Combined offers have always drawn significant attention from French courts. This is all the more the case since combined offers are standard practices when selling computer equipments. Indeed, such equipments are most often sold by retailers in the form of ready-to-use packages including hardware and software, the latter comprising of operation system and other basic programs.
The legality of selling bundled software has been challenged and has given rise to a considerable amount of disputes in France over the last few years.

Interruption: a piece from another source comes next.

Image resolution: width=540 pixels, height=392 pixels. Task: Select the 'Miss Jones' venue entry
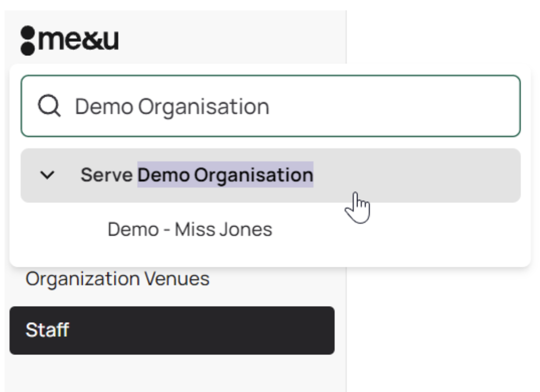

Legal grounds invoked include: prohibition of combined offers per se (Article L. 122-1 of the French consumer code), unfair commercial practice (Article L.120-1 of the French consumer code) and misleading commercial practices (Article L.121-1 of the French consumer code).
In the past, article L. 122-1 of the French consumer code provided for a general prohibition of tied selling and was often relied upon by claimants when contesting the sale of a computer with pre-installed software. However, this general prohibition has been censored for breach of Directive of 11 May 2005 concerning unfair business-to-consumer commercial practices (the "Directive"). Indeed, combined offers are not listed among unfair practices provided in Annex I of the Directive and may thus not be prohibited per se.

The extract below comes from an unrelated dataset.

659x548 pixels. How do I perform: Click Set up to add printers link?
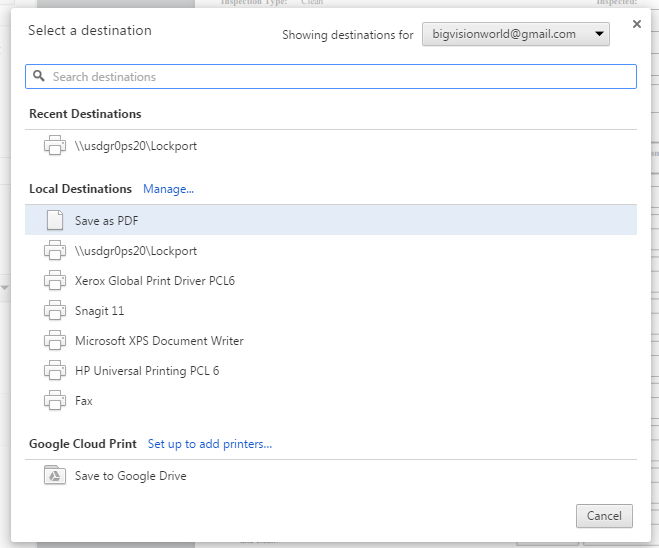(210, 444)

In 2009, the ECJ explicity stated that combined offers may be reprehensible if they meet the conditions set out in articles 5 to 9 of the Directive, despite not being listed among as unfair commercial practices. As a result, combined offers of hardware and software will be declared illicit only if they fail to comply with the requirements of professional diligence and if they materially distort, or are likely to materially distort, the economic behaviour with regard to the product of the average consumer.

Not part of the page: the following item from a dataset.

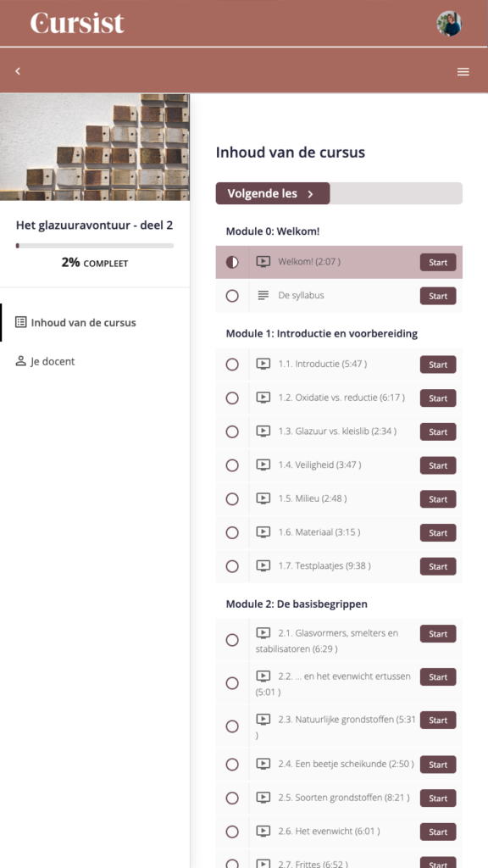
Task: Click the 2% course progress bar
Action: [x=95, y=245]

In light of this ruling, the French lawmaker rephrased Article L. 122-1 of the French consumer code that now provides that combined offers are prohibited only if they constitute an unfair commercial practice as defined by the same code.
In spite of these recent developments, French courts are still compelled to provide clarifications regarding the nature of bundled software.
In other words, in order to avoid charges of conducting unfair commercial practices, retailers will most likely be required (i) to provide consumers with information on the conditions of use of the pre-installed software and (ii) to offer them a choice to purchase different types of hardware which comes with or without pre-installed software.
Moving forward, we expect that French courts will be compelled to provide further clarifications, and take a position on the question of tied selling of smartphones and tablets with operation system and related apps.
 - Directive 2005/29/EC of 11 May 2005 concerning unfair business-to-consumer commercial practices in the internal market.
 - European Court of Justice, 23 April 2009, VTB-VAB NV v. Total Belgium NV and Galatea BVBA v. Sanoma Magazines Belgium NV, C-261/07 and C-299/07.
 - Article 45 of the Law of 17 May 2011.
 - French Supreme Court, 12 July 2012, n°11-18807.
 - French Supreme Court, 5 February 2014, n°12-25748.
 - French Supreme Court, 22 January 2014, n°12-20982.